Category Archives: commentary

The disappearing format blues

Old formats sometimes fade into obscurity and can no longer be supported, even if they come from a big company like Microsoft. Chris Rusbridge has noted that Microsoft’s Open Specifications page only goes as far back as Office 97, and that PowerPoint 4.0 files can’t be opened with today’s Microsoft Office. Tony Hey at Microsoft has replied. (Hey is vice president of Microsoft Research Connections). The response was encouraging, particularly in suggesting that Microsoft might “participate in a ‘crowd source’ project working with archivists to create a public spec of these old file formats.”

There’s usually some kind of software around that can read old formats. A search turns doesn’t turn up a lot; there’s something called PowerPressed, which will wrap old PowerPoint files in a .exe application. It looks as if it should run on current Windows systems, but all I know is what that page says.

The situation shows the risk of using a format that isn’t publicly documented. Today this is less of a problem. I think it’s been shown that publishing format specs doesn’t lead to cannibalization of sales by competing software; the company that created the spec is in a position to produce the best implementation. The description of PDF is fully public, and Adobe still dominates the market for PostScript software. Publishing the spec has just made the pie bigger. There’s still quite a lot of software that uses unpublished proprietary specs, though, and it’s risky to rely on the long-term reliability of the files they produce.

Registry browser update

I’ve made some changes to the format registry browser since yesterday. Changes include a help page, ability to use the “/” (slash) character in searches (very helpful when searching MIME types), and links to the registry entries from search results (not working right for PRONOM).
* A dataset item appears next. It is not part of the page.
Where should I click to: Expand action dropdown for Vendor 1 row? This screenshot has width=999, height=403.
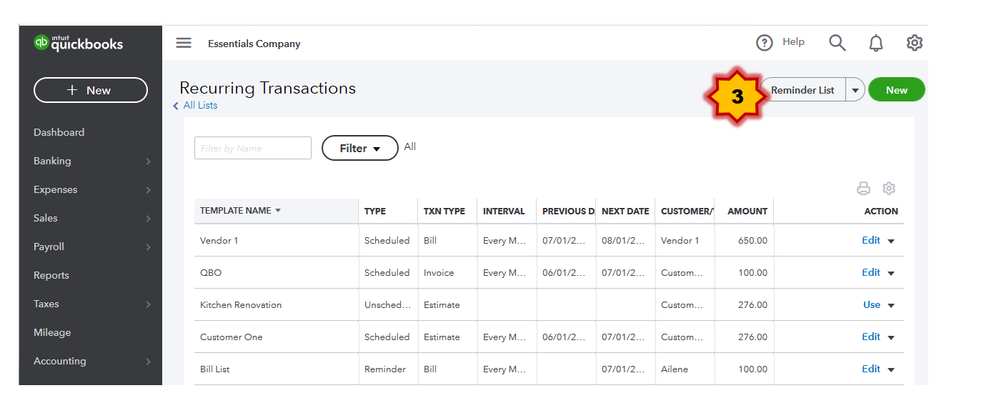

I attempted to make the search fields persist through a session, but that isn’t working, even though it works on the local emulation. Hopefully I’ll figure that out.

Google App Engine is a pain to work with, even though it’s free and has a number of simplifying features. It’s good for getting a quick demo up, though.

To get started, you need to get an Eclipse plugin from Google. Then you need to create a Google web application project, which needs to be in just the structure they want. It needs to have a top-level directory called “war,” and that needs to have a file called WEB-INF/appengine-web.xml. If you’re starting a project from scratch, that’s not too heavy a requirement; other web application servers will just ignore that special file. But since I was working from an existing project, the differences were just enough that I had to create a separate Eclipse project for the Google version. Still, not too bad. The project is there and running. I don’t even need to run Ant; the plugin magically finds my classes. It also provides an emulation environment and simple uploading.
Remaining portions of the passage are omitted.